What is required ▸
Return all the records, each one exactly as given.

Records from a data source
::::::

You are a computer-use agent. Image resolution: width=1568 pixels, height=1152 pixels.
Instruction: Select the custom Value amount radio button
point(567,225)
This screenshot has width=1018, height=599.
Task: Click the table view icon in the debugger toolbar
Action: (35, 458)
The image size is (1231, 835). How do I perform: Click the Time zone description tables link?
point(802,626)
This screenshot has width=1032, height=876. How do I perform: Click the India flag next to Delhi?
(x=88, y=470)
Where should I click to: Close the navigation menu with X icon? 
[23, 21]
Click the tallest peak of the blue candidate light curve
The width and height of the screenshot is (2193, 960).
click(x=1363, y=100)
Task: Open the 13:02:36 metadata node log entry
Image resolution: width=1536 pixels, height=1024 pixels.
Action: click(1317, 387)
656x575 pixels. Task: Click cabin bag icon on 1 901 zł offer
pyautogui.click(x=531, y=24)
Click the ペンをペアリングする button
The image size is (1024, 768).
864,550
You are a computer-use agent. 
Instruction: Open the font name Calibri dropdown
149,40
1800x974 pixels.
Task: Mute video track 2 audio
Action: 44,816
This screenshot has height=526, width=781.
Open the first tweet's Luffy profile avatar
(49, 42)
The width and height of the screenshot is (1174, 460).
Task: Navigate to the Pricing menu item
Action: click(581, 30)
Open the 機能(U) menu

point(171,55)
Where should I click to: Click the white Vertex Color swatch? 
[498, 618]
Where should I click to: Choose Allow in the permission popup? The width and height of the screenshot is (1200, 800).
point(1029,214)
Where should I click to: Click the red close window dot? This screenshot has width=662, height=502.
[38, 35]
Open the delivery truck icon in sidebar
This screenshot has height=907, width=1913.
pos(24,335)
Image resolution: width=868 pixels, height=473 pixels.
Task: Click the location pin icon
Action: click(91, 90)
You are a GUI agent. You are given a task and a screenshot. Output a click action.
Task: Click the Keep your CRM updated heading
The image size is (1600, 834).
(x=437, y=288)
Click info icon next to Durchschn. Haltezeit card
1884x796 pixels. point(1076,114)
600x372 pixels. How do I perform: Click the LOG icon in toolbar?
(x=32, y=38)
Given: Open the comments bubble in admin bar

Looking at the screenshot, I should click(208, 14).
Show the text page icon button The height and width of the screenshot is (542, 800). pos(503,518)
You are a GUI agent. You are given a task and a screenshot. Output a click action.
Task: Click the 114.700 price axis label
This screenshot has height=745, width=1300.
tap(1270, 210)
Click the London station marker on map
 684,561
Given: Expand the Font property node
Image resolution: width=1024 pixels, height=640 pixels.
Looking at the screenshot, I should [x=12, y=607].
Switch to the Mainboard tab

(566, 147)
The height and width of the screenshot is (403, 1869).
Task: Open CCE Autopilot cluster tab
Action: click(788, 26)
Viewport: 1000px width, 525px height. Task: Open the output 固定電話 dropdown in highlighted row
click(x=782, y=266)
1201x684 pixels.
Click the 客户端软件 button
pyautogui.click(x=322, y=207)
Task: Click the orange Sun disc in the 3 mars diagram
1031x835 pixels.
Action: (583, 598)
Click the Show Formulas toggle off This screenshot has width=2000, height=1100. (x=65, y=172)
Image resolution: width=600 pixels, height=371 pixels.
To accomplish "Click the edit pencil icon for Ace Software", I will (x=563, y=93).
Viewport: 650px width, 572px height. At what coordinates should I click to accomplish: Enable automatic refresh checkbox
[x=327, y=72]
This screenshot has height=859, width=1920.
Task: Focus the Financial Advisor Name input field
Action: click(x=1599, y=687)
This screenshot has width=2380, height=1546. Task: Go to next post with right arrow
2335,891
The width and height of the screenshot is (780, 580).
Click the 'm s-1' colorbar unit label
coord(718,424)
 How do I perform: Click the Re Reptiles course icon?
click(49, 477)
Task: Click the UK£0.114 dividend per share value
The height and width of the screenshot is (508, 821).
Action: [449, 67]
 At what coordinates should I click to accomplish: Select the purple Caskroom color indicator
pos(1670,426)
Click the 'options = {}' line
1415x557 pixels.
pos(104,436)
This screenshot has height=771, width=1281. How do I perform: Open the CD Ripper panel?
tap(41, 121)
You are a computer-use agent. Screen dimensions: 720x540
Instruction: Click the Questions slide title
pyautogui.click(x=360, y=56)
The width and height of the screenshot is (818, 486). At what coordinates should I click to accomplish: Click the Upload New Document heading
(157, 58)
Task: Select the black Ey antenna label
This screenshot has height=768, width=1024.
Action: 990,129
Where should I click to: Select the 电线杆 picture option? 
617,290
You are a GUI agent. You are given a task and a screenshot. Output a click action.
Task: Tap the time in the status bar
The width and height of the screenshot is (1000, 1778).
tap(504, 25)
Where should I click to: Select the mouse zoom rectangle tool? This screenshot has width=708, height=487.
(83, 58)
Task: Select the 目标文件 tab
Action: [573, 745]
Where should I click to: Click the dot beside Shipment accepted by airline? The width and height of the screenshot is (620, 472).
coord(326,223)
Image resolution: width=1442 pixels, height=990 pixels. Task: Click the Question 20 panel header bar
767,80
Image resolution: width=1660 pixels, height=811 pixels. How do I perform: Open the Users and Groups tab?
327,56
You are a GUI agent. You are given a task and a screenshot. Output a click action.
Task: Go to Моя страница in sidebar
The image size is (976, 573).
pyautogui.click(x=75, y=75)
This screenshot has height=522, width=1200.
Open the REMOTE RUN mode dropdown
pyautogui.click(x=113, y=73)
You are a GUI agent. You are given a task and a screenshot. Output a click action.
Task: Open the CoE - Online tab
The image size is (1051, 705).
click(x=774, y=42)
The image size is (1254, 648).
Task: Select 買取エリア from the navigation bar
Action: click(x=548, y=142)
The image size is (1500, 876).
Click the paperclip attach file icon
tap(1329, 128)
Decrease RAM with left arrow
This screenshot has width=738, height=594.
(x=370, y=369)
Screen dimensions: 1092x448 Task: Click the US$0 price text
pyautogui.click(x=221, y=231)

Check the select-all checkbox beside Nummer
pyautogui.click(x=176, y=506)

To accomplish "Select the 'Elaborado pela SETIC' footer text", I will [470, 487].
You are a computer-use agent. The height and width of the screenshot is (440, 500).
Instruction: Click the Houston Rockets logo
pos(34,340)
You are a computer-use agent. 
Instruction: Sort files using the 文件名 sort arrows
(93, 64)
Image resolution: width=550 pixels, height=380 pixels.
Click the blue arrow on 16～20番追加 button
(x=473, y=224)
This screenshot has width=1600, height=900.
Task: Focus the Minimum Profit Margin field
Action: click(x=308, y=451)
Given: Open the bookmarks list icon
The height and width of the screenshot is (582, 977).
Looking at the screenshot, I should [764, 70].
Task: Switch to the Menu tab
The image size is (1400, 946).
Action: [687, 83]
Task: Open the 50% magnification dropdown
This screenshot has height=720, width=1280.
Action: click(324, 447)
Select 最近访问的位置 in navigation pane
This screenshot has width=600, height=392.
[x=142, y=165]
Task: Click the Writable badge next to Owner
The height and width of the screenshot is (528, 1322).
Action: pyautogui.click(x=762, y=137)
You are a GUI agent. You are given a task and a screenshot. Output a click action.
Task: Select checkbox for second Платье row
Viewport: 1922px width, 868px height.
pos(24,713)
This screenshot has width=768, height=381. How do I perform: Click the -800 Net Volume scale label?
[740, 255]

::::::

Solution ▸
You are a computer-use agent. Image resolution: width=1568 pixels, height=1152 pixels.
Instruction: Select the custom Value amount radio button
point(567,225)
This screenshot has width=1018, height=599.
Task: Click the table view icon in the debugger toolbar
Action: (35, 458)
The image size is (1231, 835). How do I perform: Click the Time zone description tables link?
point(802,626)
This screenshot has width=1032, height=876. How do I perform: Click the India flag next to Delhi?
(x=88, y=470)
Where should I click to: Close the navigation menu with X icon? 
[23, 21]
Click the tallest peak of the blue candidate light curve
The width and height of the screenshot is (2193, 960).
click(x=1363, y=100)
Task: Open the 13:02:36 metadata node log entry
Image resolution: width=1536 pixels, height=1024 pixels.
Action: click(1317, 387)
656x575 pixels. Task: Click cabin bag icon on 1 901 zł offer
pyautogui.click(x=531, y=24)
Click the ペンをペアリングする button
The image size is (1024, 768).
864,550
You are a computer-use agent. 
Instruction: Open the font name Calibri dropdown
149,40
1800x974 pixels.
Task: Mute video track 2 audio
Action: 44,816
This screenshot has height=526, width=781.
Open the first tweet's Luffy profile avatar
(49, 42)
The width and height of the screenshot is (1174, 460).
Task: Navigate to the Pricing menu item
Action: click(581, 30)
Open the 機能(U) menu

point(171,55)
Where should I click to: Click the white Vertex Color swatch? 
[498, 618]
Where should I click to: Choose Allow in the permission popup? The width and height of the screenshot is (1200, 800).
point(1029,214)
Where should I click to: Click the red close window dot? This screenshot has width=662, height=502.
[38, 35]
Open the delivery truck icon in sidebar
This screenshot has height=907, width=1913.
pos(24,335)
Image resolution: width=868 pixels, height=473 pixels.
Task: Click the location pin icon
Action: click(91, 90)
You are a GUI agent. You are given a task and a screenshot. Output a click action.
Task: Click the Keep your CRM updated heading
The image size is (1600, 834).
(x=437, y=288)
Click info icon next to Durchschn. Haltezeit card
1884x796 pixels. point(1076,114)
600x372 pixels. How do I perform: Click the LOG icon in toolbar?
(x=32, y=38)
Given: Open the comments bubble in admin bar

Looking at the screenshot, I should click(208, 14).
Show the text page icon button The height and width of the screenshot is (542, 800). pos(503,518)
You are a GUI agent. You are given a task and a screenshot. Output a click action.
Task: Click the 114.700 price axis label
This screenshot has height=745, width=1300.
tap(1270, 210)
Click the London station marker on map
 684,561
Given: Expand the Font property node
Image resolution: width=1024 pixels, height=640 pixels.
Looking at the screenshot, I should [x=12, y=607].
Switch to the Mainboard tab

(566, 147)
The height and width of the screenshot is (403, 1869).
Task: Open CCE Autopilot cluster tab
Action: click(788, 26)
Viewport: 1000px width, 525px height. Task: Open the output 固定電話 dropdown in highlighted row
click(x=782, y=266)
1201x684 pixels.
Click the 客户端软件 button
pyautogui.click(x=322, y=207)
Task: Click the orange Sun disc in the 3 mars diagram
1031x835 pixels.
Action: (583, 598)
Click the Show Formulas toggle off This screenshot has width=2000, height=1100. (x=65, y=172)
Image resolution: width=600 pixels, height=371 pixels.
To accomplish "Click the edit pencil icon for Ace Software", I will (x=563, y=93).
Viewport: 650px width, 572px height. At what coordinates should I click to accomplish: Enable automatic refresh checkbox
[x=327, y=72]
This screenshot has height=859, width=1920.
Task: Focus the Financial Advisor Name input field
Action: click(x=1599, y=687)
This screenshot has width=2380, height=1546. Task: Go to next post with right arrow
2335,891
The width and height of the screenshot is (780, 580).
Click the 'm s-1' colorbar unit label
coord(718,424)
 How do I perform: Click the Re Reptiles course icon?
click(49, 477)
Task: Click the UK£0.114 dividend per share value
The height and width of the screenshot is (508, 821).
Action: [449, 67]
 At what coordinates should I click to accomplish: Select the purple Caskroom color indicator
pos(1670,426)
Click the 'options = {}' line
1415x557 pixels.
pos(104,436)
This screenshot has height=771, width=1281. How do I perform: Open the CD Ripper panel?
tap(41, 121)
You are a computer-use agent. Screen dimensions: 720x540
Instruction: Click the Questions slide title
pyautogui.click(x=360, y=56)
The width and height of the screenshot is (818, 486). At what coordinates should I click to accomplish: Click the Upload New Document heading
(157, 58)
Task: Select the black Ey antenna label
This screenshot has height=768, width=1024.
Action: 990,129
Where should I click to: Select the 电线杆 picture option? 
617,290
You are a GUI agent. You are given a task and a screenshot. Output a click action.
Task: Tap the time in the status bar
The width and height of the screenshot is (1000, 1778).
tap(504, 25)
Where should I click to: Select the mouse zoom rectangle tool? This screenshot has width=708, height=487.
(83, 58)
Task: Select the 目标文件 tab
Action: [573, 745]
Where should I click to: Click the dot beside Shipment accepted by airline? The width and height of the screenshot is (620, 472).
coord(326,223)
Image resolution: width=1442 pixels, height=990 pixels. Task: Click the Question 20 panel header bar
767,80
Image resolution: width=1660 pixels, height=811 pixels. How do I perform: Open the Users and Groups tab?
327,56
You are a GUI agent. You are given a task and a screenshot. Output a click action.
Task: Go to Моя страница in sidebar
The image size is (976, 573).
pyautogui.click(x=75, y=75)
This screenshot has height=522, width=1200.
Open the REMOTE RUN mode dropdown
pyautogui.click(x=113, y=73)
You are a GUI agent. You are given a task and a screenshot. Output a click action.
Task: Open the CoE - Online tab
The image size is (1051, 705).
click(x=774, y=42)
The image size is (1254, 648).
Task: Select 買取エリア from the navigation bar
Action: click(x=548, y=142)
The image size is (1500, 876).
Click the paperclip attach file icon
tap(1329, 128)
Decrease RAM with left arrow
This screenshot has width=738, height=594.
(x=370, y=369)
Screen dimensions: 1092x448 Task: Click the US$0 price text
pyautogui.click(x=221, y=231)

Check the select-all checkbox beside Nummer
pyautogui.click(x=176, y=506)

To accomplish "Select the 'Elaborado pela SETIC' footer text", I will [470, 487].
You are a computer-use agent. The height and width of the screenshot is (440, 500).
Instruction: Click the Houston Rockets logo
pos(34,340)
You are a computer-use agent. 
Instruction: Sort files using the 文件名 sort arrows
(93, 64)
Image resolution: width=550 pixels, height=380 pixels.
Click the blue arrow on 16～20番追加 button
(x=473, y=224)
This screenshot has width=1600, height=900.
Task: Focus the Minimum Profit Margin field
Action: click(x=308, y=451)
Given: Open the bookmarks list icon
The height and width of the screenshot is (582, 977).
Looking at the screenshot, I should [764, 70].
Task: Switch to the Menu tab
The image size is (1400, 946).
Action: [687, 83]
Task: Open the 50% magnification dropdown
This screenshot has height=720, width=1280.
Action: click(324, 447)
Select 最近访问的位置 in navigation pane
This screenshot has width=600, height=392.
[x=142, y=165]
Task: Click the Writable badge next to Owner
The height and width of the screenshot is (528, 1322).
Action: pyautogui.click(x=762, y=137)
You are a GUI agent. You are given a task and a screenshot. Output a click action.
Task: Select checkbox for second Платье row
Viewport: 1922px width, 868px height.
pos(24,713)
This screenshot has width=768, height=381. How do I perform: Click the -800 Net Volume scale label?
[740, 255]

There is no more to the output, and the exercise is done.